Although the circuit court announced its decision to deny Appellant Yu's motion for summary judgment, an "oral decision is not an appealable order." KNG Corp. v. Kim, 107 Hawaii 73, 77, 110 P.3d 397, 401 (2005) (citing Rule 4(a)(1) of the Hawaii Rules of Appellate Procedure (HRAP)). "A judgment or order is entered when it is filed in the office of the clerk of the court." HRAP Rule 4(a)(5). Although the circuit court's minutes reflect the circuit court's intent to enter an order denying Appellant Yu's motion for summary judgment, "a minute order is not an appealable order." Abrams v.
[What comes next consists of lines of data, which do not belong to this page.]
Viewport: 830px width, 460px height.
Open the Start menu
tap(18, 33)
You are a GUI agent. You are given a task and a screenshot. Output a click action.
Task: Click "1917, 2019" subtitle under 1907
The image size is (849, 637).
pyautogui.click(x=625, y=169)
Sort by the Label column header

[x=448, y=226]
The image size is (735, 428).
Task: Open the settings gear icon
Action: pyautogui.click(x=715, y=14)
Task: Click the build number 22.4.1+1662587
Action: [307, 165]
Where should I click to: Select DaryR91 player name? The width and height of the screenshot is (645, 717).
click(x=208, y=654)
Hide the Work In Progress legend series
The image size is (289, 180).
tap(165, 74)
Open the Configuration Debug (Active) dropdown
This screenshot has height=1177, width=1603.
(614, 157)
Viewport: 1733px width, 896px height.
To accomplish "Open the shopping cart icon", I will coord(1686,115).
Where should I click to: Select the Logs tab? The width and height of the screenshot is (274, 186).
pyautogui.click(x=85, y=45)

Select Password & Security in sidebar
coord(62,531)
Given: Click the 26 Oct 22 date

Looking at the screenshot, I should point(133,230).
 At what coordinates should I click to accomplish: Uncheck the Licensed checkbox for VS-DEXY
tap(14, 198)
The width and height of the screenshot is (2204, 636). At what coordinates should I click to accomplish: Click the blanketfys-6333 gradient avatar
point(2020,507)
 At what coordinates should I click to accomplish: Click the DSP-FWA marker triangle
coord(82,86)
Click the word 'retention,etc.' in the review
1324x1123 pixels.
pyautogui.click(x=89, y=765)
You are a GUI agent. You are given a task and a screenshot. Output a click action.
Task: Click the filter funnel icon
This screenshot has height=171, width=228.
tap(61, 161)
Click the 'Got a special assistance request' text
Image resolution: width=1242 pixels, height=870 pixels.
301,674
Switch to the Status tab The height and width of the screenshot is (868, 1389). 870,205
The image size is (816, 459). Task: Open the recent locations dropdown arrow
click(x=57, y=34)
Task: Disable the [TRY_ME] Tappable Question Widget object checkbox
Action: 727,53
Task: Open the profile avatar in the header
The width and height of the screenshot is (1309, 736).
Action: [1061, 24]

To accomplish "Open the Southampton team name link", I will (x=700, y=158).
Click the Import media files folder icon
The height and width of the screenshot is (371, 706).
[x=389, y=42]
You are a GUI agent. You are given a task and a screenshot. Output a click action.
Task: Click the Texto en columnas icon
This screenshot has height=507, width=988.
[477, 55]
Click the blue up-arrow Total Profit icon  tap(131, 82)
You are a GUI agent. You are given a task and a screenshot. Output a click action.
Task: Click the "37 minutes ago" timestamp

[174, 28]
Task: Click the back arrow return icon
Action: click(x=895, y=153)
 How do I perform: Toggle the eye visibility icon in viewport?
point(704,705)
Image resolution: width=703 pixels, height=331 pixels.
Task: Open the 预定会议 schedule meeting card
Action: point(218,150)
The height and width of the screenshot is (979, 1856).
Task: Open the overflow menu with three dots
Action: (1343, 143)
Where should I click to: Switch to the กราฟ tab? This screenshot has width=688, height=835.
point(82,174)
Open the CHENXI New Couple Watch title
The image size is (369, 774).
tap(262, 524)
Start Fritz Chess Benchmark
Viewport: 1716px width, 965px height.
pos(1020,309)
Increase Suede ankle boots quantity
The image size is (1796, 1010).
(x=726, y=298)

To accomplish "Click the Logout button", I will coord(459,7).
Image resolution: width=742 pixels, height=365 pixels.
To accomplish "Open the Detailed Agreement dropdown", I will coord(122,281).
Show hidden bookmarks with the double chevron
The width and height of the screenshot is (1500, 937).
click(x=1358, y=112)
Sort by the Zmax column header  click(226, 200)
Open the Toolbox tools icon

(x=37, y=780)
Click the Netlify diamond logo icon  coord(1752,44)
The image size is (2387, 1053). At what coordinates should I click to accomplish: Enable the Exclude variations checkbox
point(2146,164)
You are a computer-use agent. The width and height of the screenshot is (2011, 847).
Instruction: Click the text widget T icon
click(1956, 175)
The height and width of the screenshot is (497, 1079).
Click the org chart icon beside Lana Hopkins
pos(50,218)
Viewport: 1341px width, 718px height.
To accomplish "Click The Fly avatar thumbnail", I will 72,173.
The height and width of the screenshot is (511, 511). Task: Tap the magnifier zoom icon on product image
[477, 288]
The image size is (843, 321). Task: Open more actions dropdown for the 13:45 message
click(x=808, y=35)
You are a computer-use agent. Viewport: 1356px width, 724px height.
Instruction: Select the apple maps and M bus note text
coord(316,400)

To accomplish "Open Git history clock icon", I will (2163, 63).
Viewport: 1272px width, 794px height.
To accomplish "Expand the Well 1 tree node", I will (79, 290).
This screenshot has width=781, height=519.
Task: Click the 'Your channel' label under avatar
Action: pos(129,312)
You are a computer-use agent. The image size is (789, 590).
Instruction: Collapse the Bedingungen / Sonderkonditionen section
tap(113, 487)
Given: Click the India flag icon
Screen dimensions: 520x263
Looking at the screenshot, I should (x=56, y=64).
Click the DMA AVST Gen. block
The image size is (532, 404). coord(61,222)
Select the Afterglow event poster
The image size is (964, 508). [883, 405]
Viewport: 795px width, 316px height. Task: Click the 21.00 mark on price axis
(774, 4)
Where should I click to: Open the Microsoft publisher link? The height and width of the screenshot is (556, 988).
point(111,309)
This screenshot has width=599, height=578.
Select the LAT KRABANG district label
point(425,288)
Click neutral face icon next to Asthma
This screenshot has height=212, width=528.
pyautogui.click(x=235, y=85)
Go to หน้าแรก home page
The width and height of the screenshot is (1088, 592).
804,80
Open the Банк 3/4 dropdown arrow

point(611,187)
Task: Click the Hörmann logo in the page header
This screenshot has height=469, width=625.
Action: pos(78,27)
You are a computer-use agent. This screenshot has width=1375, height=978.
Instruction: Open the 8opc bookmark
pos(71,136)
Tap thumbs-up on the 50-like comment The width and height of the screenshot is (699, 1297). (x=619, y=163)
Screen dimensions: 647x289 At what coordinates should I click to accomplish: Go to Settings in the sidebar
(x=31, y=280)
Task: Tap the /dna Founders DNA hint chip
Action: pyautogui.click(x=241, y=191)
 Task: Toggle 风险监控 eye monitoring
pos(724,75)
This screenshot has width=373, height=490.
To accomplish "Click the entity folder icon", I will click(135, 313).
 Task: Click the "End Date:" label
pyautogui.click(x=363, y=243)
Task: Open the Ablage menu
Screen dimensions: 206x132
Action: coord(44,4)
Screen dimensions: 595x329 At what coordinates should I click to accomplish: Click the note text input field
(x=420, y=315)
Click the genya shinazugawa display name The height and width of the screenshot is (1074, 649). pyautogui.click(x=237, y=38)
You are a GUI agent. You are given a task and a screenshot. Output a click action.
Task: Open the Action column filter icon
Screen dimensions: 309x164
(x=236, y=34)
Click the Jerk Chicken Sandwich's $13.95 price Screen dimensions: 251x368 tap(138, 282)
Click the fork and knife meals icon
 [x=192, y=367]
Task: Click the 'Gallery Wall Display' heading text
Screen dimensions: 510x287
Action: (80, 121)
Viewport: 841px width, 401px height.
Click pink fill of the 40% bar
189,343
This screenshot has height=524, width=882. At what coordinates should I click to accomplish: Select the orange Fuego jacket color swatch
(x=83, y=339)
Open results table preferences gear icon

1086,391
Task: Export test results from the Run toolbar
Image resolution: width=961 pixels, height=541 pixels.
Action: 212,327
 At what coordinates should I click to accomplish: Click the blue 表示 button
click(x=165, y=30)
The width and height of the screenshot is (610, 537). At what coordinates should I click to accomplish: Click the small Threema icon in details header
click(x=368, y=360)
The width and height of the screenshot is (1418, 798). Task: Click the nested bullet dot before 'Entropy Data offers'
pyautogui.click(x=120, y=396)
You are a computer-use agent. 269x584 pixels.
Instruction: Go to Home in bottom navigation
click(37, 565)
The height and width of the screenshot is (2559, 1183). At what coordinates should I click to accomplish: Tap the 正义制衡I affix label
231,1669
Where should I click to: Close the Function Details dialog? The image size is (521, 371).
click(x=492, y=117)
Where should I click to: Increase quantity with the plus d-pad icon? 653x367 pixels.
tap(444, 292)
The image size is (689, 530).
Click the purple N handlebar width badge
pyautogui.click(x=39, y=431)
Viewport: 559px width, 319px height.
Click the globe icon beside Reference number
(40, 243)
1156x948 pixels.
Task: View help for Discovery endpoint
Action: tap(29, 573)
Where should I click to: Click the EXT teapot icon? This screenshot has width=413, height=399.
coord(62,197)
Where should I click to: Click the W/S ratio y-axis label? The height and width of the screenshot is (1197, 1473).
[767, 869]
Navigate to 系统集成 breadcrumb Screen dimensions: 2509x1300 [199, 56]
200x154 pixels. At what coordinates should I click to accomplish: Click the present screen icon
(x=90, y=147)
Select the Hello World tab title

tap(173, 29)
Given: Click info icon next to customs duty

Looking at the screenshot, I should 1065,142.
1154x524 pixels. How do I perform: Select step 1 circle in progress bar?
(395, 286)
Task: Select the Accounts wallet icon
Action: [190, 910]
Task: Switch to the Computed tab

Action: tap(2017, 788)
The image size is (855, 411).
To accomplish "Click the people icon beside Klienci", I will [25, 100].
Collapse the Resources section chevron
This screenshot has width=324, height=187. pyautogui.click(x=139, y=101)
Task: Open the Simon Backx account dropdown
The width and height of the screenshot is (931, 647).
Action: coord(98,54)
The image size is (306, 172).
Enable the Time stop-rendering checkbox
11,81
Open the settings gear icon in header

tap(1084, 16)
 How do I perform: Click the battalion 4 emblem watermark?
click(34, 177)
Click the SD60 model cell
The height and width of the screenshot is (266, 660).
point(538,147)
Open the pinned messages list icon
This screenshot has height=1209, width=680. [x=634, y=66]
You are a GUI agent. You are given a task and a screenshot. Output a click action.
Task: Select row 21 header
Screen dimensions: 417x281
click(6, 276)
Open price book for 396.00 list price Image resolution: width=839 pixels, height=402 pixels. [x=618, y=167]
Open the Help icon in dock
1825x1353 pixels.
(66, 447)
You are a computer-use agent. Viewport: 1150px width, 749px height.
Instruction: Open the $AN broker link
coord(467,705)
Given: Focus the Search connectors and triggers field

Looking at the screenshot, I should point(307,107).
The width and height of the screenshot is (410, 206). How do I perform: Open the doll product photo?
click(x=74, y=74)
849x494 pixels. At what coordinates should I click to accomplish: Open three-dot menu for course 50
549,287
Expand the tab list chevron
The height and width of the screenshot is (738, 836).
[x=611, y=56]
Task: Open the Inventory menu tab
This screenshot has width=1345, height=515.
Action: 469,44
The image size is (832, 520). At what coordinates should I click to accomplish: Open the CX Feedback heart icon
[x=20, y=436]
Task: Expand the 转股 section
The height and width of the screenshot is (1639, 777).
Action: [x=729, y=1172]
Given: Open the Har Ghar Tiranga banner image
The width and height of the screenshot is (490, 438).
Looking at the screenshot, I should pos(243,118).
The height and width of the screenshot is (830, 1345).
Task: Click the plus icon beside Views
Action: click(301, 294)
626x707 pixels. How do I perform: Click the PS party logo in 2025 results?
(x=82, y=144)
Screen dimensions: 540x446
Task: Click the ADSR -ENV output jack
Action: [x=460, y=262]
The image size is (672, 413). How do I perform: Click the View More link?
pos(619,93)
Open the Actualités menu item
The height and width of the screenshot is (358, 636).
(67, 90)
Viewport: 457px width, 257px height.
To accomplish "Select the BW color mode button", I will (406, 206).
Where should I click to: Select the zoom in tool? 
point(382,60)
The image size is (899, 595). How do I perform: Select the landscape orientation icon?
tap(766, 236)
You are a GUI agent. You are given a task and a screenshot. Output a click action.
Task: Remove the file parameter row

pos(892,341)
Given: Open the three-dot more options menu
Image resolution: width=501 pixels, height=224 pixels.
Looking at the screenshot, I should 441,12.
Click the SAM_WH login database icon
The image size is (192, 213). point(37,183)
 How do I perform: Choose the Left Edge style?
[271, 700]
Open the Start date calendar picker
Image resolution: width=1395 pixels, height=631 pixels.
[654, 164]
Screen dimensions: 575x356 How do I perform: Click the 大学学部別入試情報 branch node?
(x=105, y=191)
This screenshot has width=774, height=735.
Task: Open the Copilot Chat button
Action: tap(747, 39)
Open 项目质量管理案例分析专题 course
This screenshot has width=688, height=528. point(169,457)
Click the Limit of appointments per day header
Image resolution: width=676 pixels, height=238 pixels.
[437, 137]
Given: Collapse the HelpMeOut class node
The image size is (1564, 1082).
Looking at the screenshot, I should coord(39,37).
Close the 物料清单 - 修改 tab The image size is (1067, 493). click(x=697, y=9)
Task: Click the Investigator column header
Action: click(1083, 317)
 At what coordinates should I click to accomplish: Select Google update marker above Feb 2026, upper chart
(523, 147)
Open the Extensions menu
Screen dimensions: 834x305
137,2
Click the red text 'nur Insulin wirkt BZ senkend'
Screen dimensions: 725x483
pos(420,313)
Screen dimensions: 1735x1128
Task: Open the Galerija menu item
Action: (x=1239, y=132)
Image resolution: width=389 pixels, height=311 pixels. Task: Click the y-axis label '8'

Cades, Schutte, Fleming & Wright, 88 Hawaii 319, 321 n.3, 966 P.2d 631, 633 n.3 (1998) (emphasis added). Most significantly, however, the circuit court has not yet reduced any of its dispositive rulings to a separate judgment that resolves all parties' claims, as HRCP Rule 58 requires for an appeal under the holding in Jenkins. On June 30, 2011, the record on appeal for appellate court case number CAAP-11-0000394 was filed, at which time the record on appeal did not contain a separate judgment.
Absent a separate, appealable judgment, Appellant Yu's appeal is premature and we lack appellate jurisdiction. Therefore,
IT IS HEREBY ORDERED that Appeal No. CAAP-11-0000394 is dismissed for lack of appellate jurisdiction.